In fact, the U.S. District Court for the Eastern District of Tennessee found, citing a 6th U.S. Circuit Court of Appeals case, that “[the Employee Retirement Income Security Act] clearly assumes that trustees will act to ensure that a plan receives all funds to which it is entitled, so that those funds can be used on behalf of participants and beneficiaries.” The court also said fiduciary duties under ERISA also include those imposed under the common law of trusts, and under the law of trusts, a fiduciary is required “to perform the duties imposed, or exercise the powers conferred, by the trust documents.”
According to the court opinion, the Bethel Jacobs Company plan document provides the company with the responsibility to “correct errors.” U.S. District Judge Thomas W. Phillips said that issuing nearly $125,000 in overpayments to Clarence W. Sheward was a serious error that Bethel Jacobs was required to correct, and that failure to correct the error and recover the overpayments would have been a violation of Belthel Jacobs fiduciary duty to act on behalf of the trust and in the interests of the remaining participants and beneficiaries.
In addition, the court agreed with Bethel Jacobs that the employee who calculated Sheward’s pension amount and communicated it to him was not acting as a fiduciary of the plan, but was performing a ministerial function, and it said the mere fact that an error occurred in the calculation of Sheward’s benefits is not, in itself, a sufficient basis to support a claim for breach of fiduciary duty.
Sheward alleged that Bethel Jacobs breached its fiduciary duty by “erroneously and negligently miscalculating his pension benefits,” and claimed he relied on the company’s misrepresentation of his retirement benefit when making his retirement plans. The company, a federal contractor, did not offset Sheward’s monthly pension payment by his benefit from Lockheed Martin, the United States Enrichment Corporation (USEC), another federal contractor for which he worked, as required by law.

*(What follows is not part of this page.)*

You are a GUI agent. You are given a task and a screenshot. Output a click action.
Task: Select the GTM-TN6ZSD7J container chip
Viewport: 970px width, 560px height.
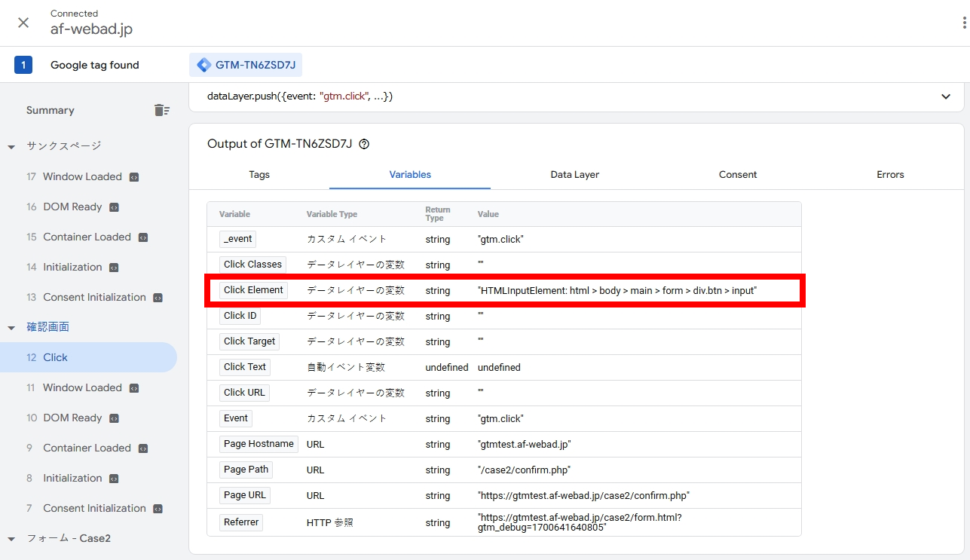click(246, 65)
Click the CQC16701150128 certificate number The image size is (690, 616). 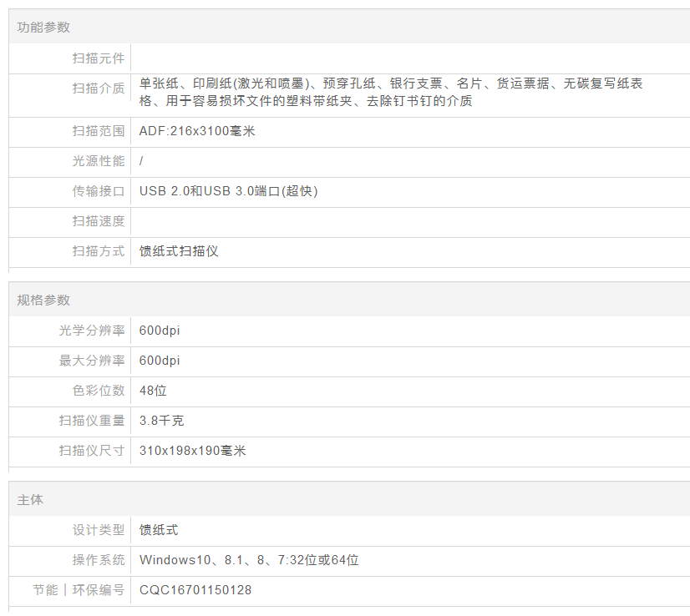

In granting summary judgment to Bethel Jacobs, the court also decided Sheward could not show that he relied on the alleged misrepresentation to his detriment, because he used the funds he received in the manner in which he had planned and had received a double payment of benefits during the time before Bethel Jacobs found its error.
The case is Sheward v. Bechtel Jacobs Co. Pension Plan for Grandfathered Employees, E.D. Tenn., No. 3:08-CV-428, 3/4/10.